**EXERCISE**
Can you render the data below as a numbered list, skipping any blank lines and leaving out the pictures?

Stored data:
►

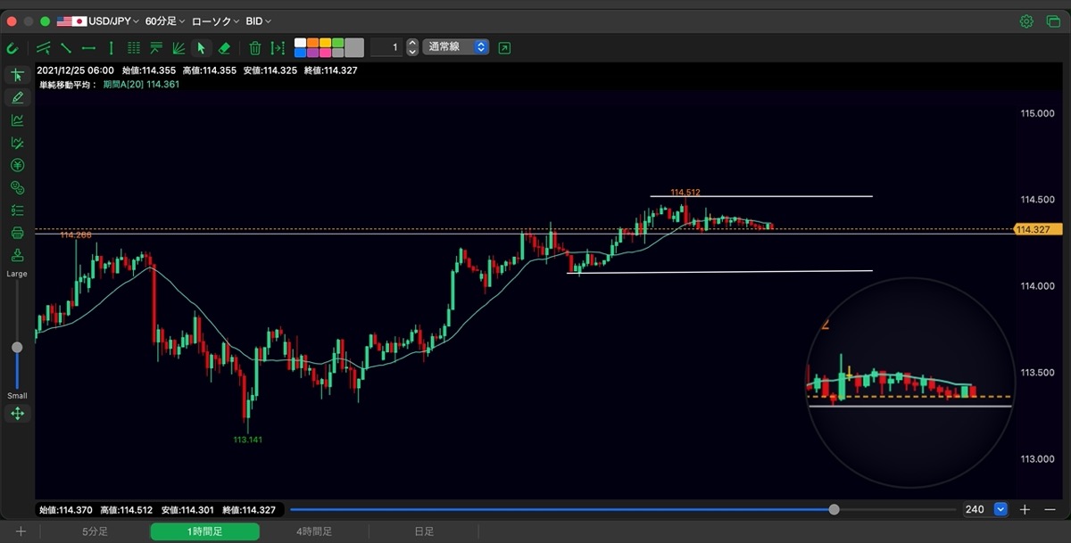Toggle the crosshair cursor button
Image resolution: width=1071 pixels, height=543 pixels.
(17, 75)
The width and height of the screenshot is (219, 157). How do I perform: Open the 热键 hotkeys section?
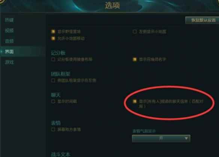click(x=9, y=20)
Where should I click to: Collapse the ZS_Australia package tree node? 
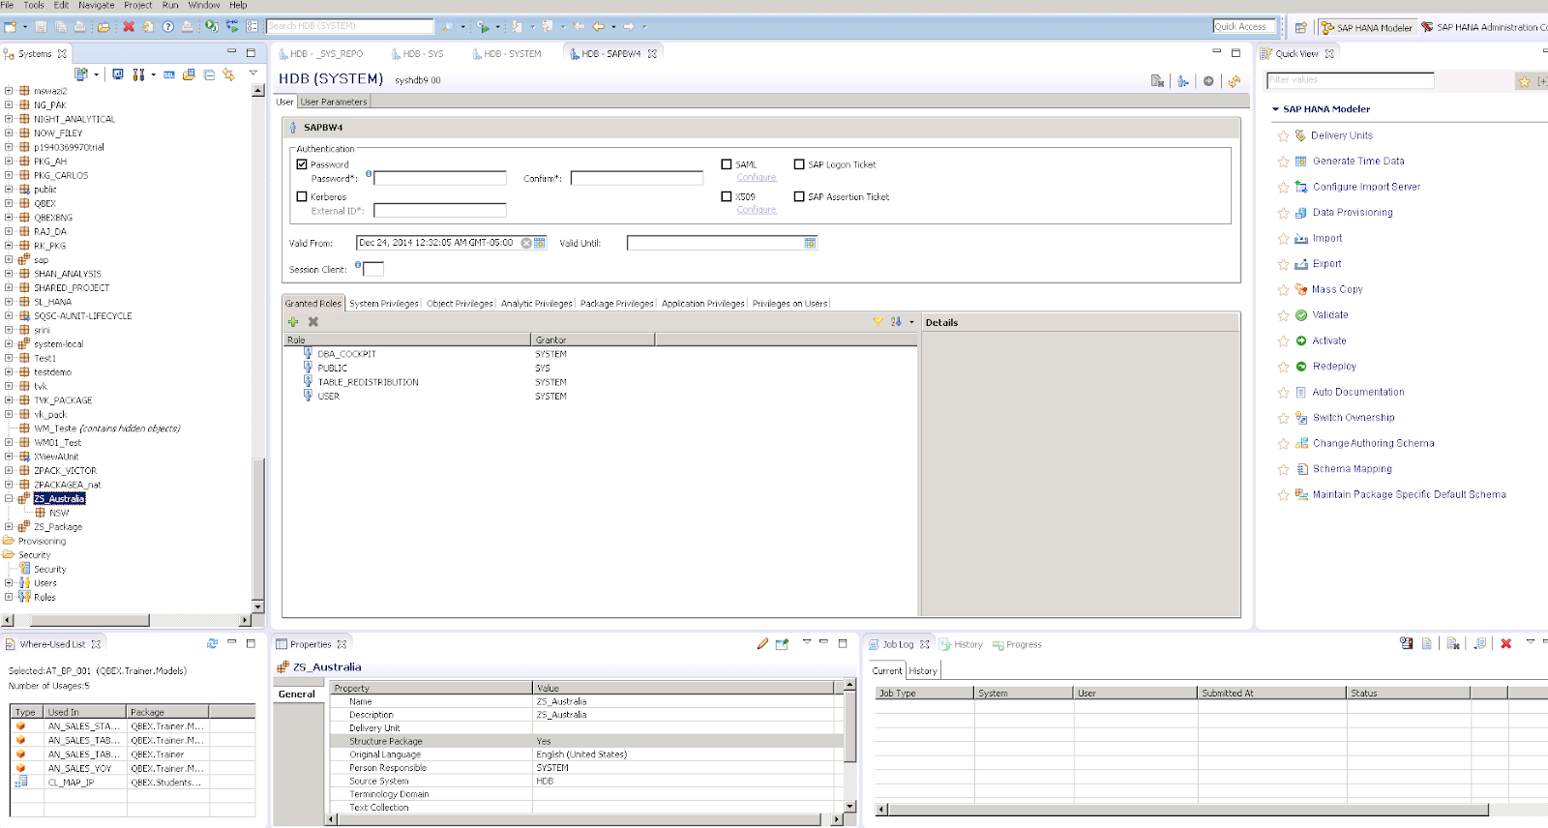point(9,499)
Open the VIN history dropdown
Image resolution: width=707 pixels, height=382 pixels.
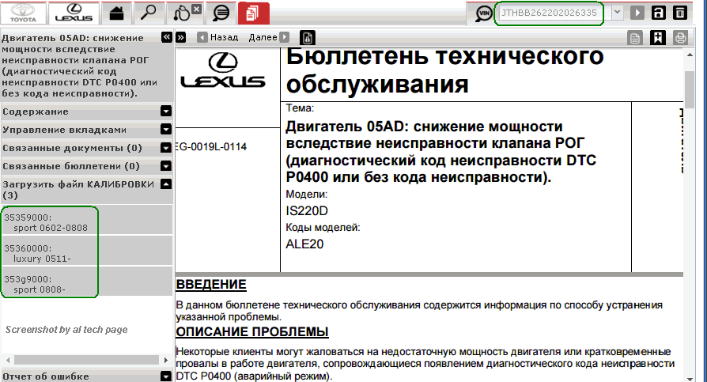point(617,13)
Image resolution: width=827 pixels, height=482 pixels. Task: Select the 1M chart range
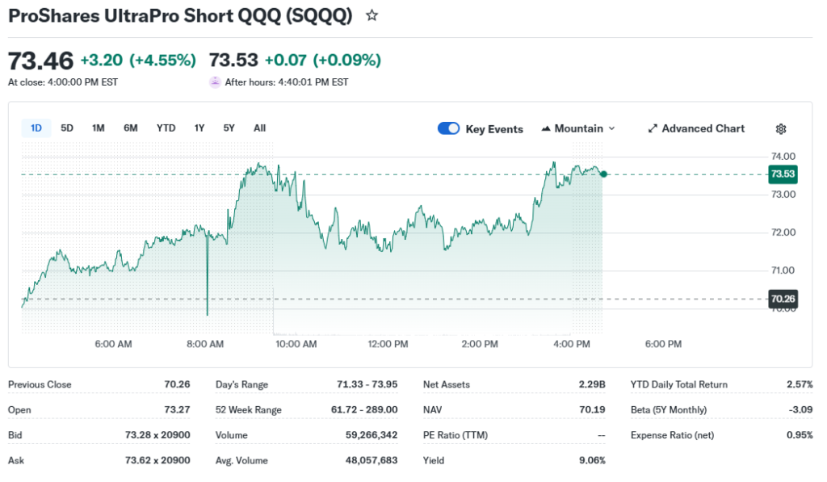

◄

**SOLUTION FOR THIS TASK**
1. Toggle the crosshair cursor button
2. Image resolution: width=1071 pixels, height=543 pixels.
3. (17, 75)
4. The width and height of the screenshot is (219, 157). How do I perform: Open the 热键 hotkeys section?
5. click(x=9, y=20)
6. Where should I click to: Collapse the ZS_Australia package tree node? 
7. point(9,499)
8. Open the VIN history dropdown
9. Image resolution: width=707 pixels, height=382 pixels.
10. point(617,13)
11. Image resolution: width=827 pixels, height=482 pixels. Task: Select the 1M chart range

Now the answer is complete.